- The problem: Please return every line below that contains the string "agent".

- Source records:
"""

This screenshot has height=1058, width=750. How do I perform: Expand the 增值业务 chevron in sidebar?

"""
"""

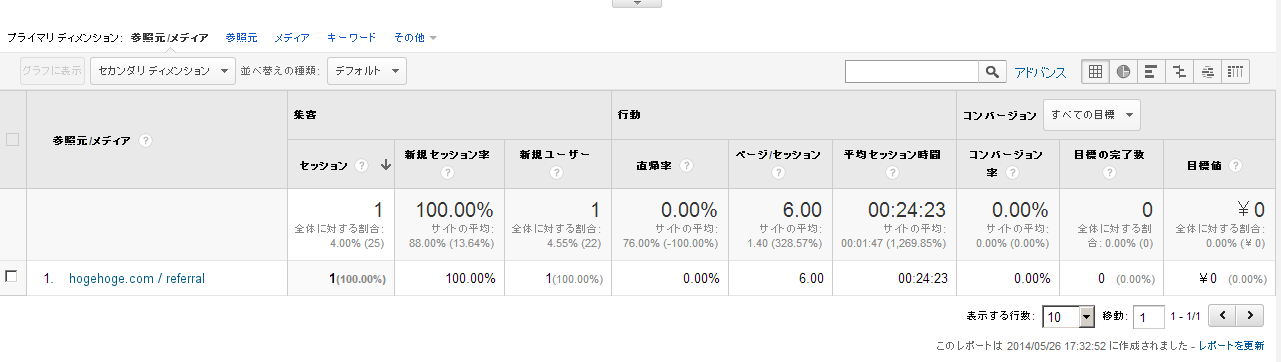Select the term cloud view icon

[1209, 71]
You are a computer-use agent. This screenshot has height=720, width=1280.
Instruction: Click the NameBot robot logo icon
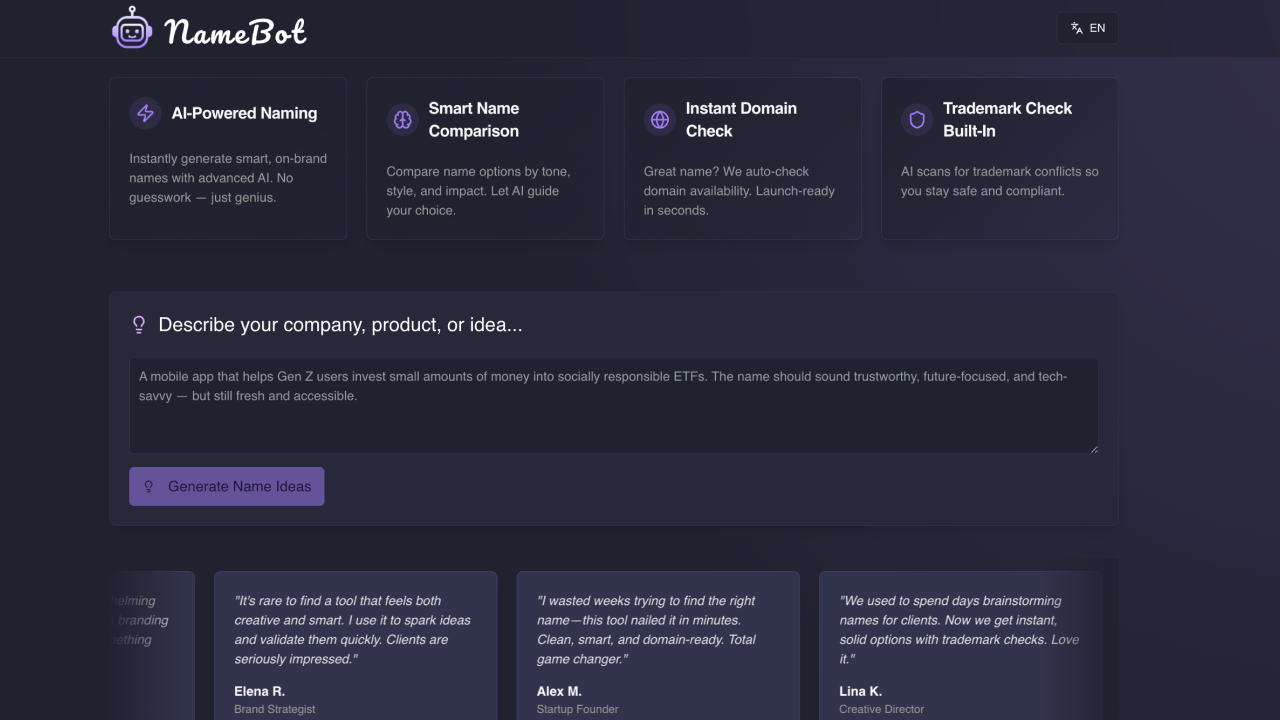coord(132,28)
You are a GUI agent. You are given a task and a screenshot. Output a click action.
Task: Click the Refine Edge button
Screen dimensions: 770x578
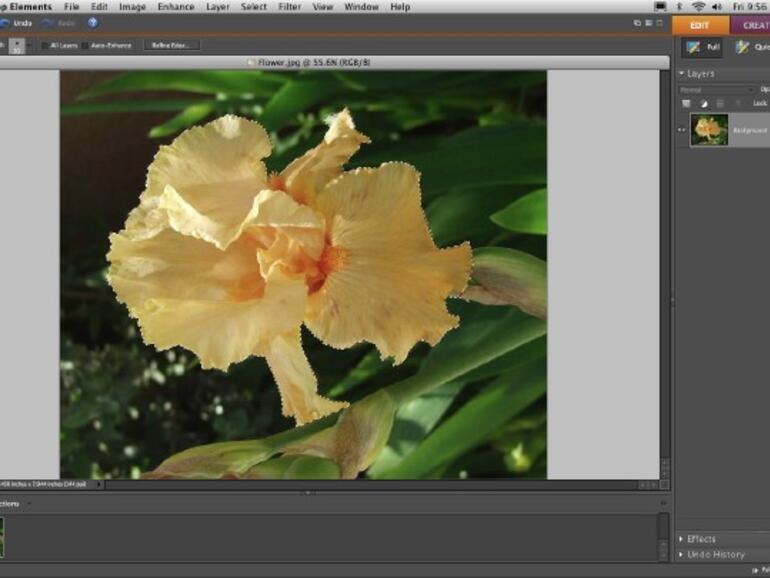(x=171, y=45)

"""

- Exercise result:
You are a computer-use agent. This screenshot has height=720, width=1280.
You are a GUI agent. You are given a task and a screenshot. Output a click action.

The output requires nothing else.